Note: This is a continuation of the day related over the last three chapters, part four of a five-part finale to this story. Please read those first if you haven't already.
3.48 pm
"Oh, the actual first time isn't even worth telling." Gail rolls her eyes and rests her head against the tiles at the end of the bath. She is quiet for a moment, and then shakes her head and smiles, rueful. "It was awful. I was incredibly drunk. All I remember was that it was after a party, it was in a car, it was quick and it kind of hurt. Oh yeah, and I threw up." She laughs at Holly's horrified look. "Later, of course, not during."
Holly chuckles, re-tying her hair in a knot at the back of her head. "Real teenage dream, huh?"
"The one I call my first time was better. Twelfth grade with my actual boyfriend. I told him I was a virgin, so he was all sweet and gentle. There was an attempt at romance. You know, clean sheets, candles … a bed." Gail pulls a face, half-smiling, half-cringing at the memory.
"You told him you were a virgin?" Holly tilts her head forward, wondering if she heard right. "You lied?"
"Yeah, well" Gail shrugs. "Like I said, I count it as my first time."

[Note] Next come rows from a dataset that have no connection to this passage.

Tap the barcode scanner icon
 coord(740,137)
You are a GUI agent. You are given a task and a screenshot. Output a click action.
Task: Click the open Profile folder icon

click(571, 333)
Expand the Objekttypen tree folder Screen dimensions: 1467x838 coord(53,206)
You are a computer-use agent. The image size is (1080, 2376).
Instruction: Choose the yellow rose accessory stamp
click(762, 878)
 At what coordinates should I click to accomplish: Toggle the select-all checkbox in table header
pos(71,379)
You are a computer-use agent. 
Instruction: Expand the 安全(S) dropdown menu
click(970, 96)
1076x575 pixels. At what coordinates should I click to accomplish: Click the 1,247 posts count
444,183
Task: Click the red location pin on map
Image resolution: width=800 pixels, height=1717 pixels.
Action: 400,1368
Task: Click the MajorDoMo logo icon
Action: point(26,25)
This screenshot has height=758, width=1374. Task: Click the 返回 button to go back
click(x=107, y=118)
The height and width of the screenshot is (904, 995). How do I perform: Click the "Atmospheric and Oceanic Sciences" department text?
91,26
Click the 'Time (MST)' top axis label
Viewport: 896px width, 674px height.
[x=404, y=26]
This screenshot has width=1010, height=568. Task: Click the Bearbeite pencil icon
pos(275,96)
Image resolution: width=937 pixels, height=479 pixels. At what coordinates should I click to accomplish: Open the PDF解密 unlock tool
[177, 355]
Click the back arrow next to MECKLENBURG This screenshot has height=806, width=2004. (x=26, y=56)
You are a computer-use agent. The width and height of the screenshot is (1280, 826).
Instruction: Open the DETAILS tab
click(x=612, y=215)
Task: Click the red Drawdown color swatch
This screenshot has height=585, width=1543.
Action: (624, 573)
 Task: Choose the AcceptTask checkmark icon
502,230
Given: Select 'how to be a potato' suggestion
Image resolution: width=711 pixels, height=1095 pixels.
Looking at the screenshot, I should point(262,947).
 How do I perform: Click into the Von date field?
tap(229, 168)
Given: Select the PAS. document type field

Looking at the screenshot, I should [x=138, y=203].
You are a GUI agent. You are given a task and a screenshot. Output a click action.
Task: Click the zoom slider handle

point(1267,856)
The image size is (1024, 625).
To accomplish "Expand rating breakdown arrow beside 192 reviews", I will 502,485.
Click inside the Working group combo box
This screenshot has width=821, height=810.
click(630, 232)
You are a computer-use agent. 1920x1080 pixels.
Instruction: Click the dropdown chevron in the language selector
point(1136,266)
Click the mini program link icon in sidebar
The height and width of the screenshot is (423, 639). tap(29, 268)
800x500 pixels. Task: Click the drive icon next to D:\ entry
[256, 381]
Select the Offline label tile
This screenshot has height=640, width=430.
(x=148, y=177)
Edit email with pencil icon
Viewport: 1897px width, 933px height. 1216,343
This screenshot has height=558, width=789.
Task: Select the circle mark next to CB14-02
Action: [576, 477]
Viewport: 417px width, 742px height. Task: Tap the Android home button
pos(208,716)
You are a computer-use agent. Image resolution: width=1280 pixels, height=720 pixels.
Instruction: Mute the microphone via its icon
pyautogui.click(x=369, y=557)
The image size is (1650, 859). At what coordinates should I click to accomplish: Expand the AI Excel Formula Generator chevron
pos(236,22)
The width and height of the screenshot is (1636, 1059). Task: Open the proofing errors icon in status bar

"Uh, I'm not sure you can actually do that, Gail." Holly tells her, blinking. "It kind of defeats the point of a first time."
"Well, whatever," Gail shrugs. "That was my first time," she insists.
Holly shifts her legs so she can sink a little lower into the warmth of the water.
"A revisionist sexual history," she muses, shrugging.
Why not, she thinks. She finds it amusing— and telling— that Gail tells this lie more for herself than for the guy in question.
"What about you?" Gail lifts her arms out of the water and rests them along the edge of the bath, blowing at a strand of hair that has fallen over her eyes.
"Ah," Holly smiles. "First time with a guy, it was first year of university. He was in my Human Bio class. We got drunk after an exam and he made a pass at me and I thought 'Okay, why not? Let's get this done.'"
"You did not!" Gail laughs, her eyes alight. "It's not homework, Holly ... or cleaning your room."
"Um, excuse me?" Holly pokes Gail in the shin. "Who got drunk and threw up afterward? You'd best not judge."
Gail shrugs, still smiling. "Oh, I am always judging, Holly."
"Anyway, I wasn't in the least bit interested in him. I just liked him as a friend, really. In fact, I had actually kind of thought this guy was gay until that point," Holly chuckles. "I didn't think I was, but I had totally gaydar'ed him for some reason."
"Was he?"
"Nope." Holly shakes her head, remembering how he'd turned up the next year engaged to some girl he met on holiday. She remembers how he'd thought Holly would be upset. How wrong he was, Holly thinks. "I was way off. He's a doctor now, married with a couple of kids in Mississauga."
"And what was it like?"
"It was mostly awkward. It wasn't awful, just," Holly tips her head to the side, trying to find the right way to describe that long ago encounter. "Just clumsy, I guess."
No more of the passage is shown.